Encender una vela es conjurar una sombra (Ursula K. LeGuin).


En el libro de Lord Dunsany El crepúsculo de la magia, el bueno de Alonso de la Torre se queda sin sombra, si no recuerdo mal. Qué decir de Ged en Terramar y su sombra que le persigue. Hasta yo, hace muchos años, grabé una canción que se llamaba Hombre sin sombra, aunque el jodido del teclista siempre le llamaba en los ensayos Sin perdón. Nunca supe por qué.
Las sombras. Quién no tiene una que le acecha, o ha perdido la suya propia hasta no reconocerse. Te pueden agarrar cuando estás sentado en tu casa tranquilamente. O mirando un paisaje. Escuchando una canción melancólica, haciendo unas patatas pobres, bañándote. Las sombras de una vida, esas cosas oscuras a las que la luz no llegó. Hay quien consigue ignorarlas, vivir de espaldas a ellas. Hacer como que no existen. Yo no puedo, siempre digo que mi carácter es sombrío y es por eso, me gusta sacar a mis sombras, y no es masoquismo. Es que bailo con ellas, cantamos juntos, jugamos a un juego de horror y esperanza aunque a veces duela, porque sé que así cada vez se hacen menos nítidas, pierden su capacidad de causar espanto y dolor. Creo que podría ignorarlas, pero temo sus conciliábulos en los rincones, temo que así puedan hacer más daño y no darme ni cuenta. A base de pelearme con ellas, con alguna ya casi tengo amistad, a veces nos fumamos un cigarro antes de ir a cama, charlamos a la luz de las estrellas; esas sombras entrañables que aun causan un poco de frío en un costado, pero tan desvaídas, tan cerca de su nadir, que casi causan simpatía.
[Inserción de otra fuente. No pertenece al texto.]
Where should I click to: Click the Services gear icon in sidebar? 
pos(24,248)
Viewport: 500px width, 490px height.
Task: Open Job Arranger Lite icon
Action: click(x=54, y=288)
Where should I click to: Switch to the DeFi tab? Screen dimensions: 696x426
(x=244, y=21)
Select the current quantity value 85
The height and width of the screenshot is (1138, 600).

Luego están esas que llegan negras, negras como la noche más profunda, frescas, con todo su poder para molestarte... y que uno puede evadir cuando no apetece; en otras ocasiones también se puede agarrar cansino la vela, y aporrearles la cabeza, hasta conseguir a base de pelea que vayan perdiendo fuerza.

2 comentarios:

Tenar dijo...

Ola!
Estas reflexións e sentires teus evocáronme un texto de Berna Wang que me tivo engaiolada moito tempo e que agora, se mo permites, comparto contigo, pois creo que che gustará:

"Soy una casa. Y al mismo tiempo, la persona que la habita."
Esto lo escribí en febrero del 2002. En el año y pico que ha transcurrido desde entonces he hecho limpieza, sobre todo. Yo sola, como debe ser. Me recogí el pelo, me puse un pantalón y una camiseta viejos, y empecé a sacar basura. De debajo de las alfombras, de los altillos, del fondo de los armarios. Descongelé la nevera. Busqué y encontré todo el lastre, los trastos inservibles, los cadáveres, e hice con ellos una hoguera que ardió varios días seguidos. Barrí la ceniza y la usé de abono para el jazminero que hay en la pared sur del patio. Abrí boquetes para crear ventanas nuevas en los laberintos donde antes me quedaba atrapada con mis fantasmas y algún que otro ser vivo. Revisé una a una puertas y ventanas y las mantuve abiertas durante meses para asegurarme de que todos los que quisieran irse pudieran hacerlo. Y aprendí a convivir sin miedo con los fantasmas que se quedaron: cuando salen de sus rincones, les ofrezco un té y nos sentamos a charlar en la cocina o miramos, sin decirnos nada, la puesta de sol.

Graciñas por traermo de volta á cabeza!

Fran dijo...

Gracias Tenar. Si que me gustou, si!